Content starts

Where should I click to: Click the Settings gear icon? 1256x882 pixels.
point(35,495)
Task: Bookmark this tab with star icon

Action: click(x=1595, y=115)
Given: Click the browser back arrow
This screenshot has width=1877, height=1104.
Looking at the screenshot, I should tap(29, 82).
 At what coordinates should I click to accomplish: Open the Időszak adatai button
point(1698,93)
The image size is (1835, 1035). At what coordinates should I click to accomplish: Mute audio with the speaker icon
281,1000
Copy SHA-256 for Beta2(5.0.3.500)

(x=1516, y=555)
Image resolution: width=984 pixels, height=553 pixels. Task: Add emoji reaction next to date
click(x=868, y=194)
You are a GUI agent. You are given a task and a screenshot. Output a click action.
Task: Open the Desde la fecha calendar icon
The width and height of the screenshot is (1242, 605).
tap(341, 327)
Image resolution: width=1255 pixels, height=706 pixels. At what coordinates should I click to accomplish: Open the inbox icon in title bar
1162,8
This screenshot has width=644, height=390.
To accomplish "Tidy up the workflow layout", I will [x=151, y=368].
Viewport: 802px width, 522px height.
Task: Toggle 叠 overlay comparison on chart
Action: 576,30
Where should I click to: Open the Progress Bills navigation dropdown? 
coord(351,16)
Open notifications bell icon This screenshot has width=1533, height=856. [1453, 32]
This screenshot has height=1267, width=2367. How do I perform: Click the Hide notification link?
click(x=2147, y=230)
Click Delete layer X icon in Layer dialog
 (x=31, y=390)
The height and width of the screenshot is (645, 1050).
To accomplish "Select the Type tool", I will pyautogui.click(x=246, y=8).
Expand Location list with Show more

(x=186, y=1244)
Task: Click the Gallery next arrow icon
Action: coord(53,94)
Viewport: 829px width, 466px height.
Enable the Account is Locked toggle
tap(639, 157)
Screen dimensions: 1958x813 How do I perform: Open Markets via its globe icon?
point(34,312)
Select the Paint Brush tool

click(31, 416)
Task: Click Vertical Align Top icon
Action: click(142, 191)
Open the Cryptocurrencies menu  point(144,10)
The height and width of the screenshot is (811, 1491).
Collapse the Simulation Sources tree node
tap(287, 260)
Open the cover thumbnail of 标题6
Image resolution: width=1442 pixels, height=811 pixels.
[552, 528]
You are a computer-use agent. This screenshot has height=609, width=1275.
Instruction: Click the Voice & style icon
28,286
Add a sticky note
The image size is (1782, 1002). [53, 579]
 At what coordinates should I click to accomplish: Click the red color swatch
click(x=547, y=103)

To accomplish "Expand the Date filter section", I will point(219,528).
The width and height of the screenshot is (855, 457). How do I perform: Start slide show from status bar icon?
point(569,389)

Content ends

* EXERCISE OBJECTIVE *
Write out the records above exactly, from the opening line to the line with "Given: Click the browser back arrow", including both, with nothing added.

* ANSWER *
Where should I click to: Click the Settings gear icon? 1256x882 pixels.
point(35,495)
Task: Bookmark this tab with star icon

Action: click(x=1595, y=115)
Given: Click the browser back arrow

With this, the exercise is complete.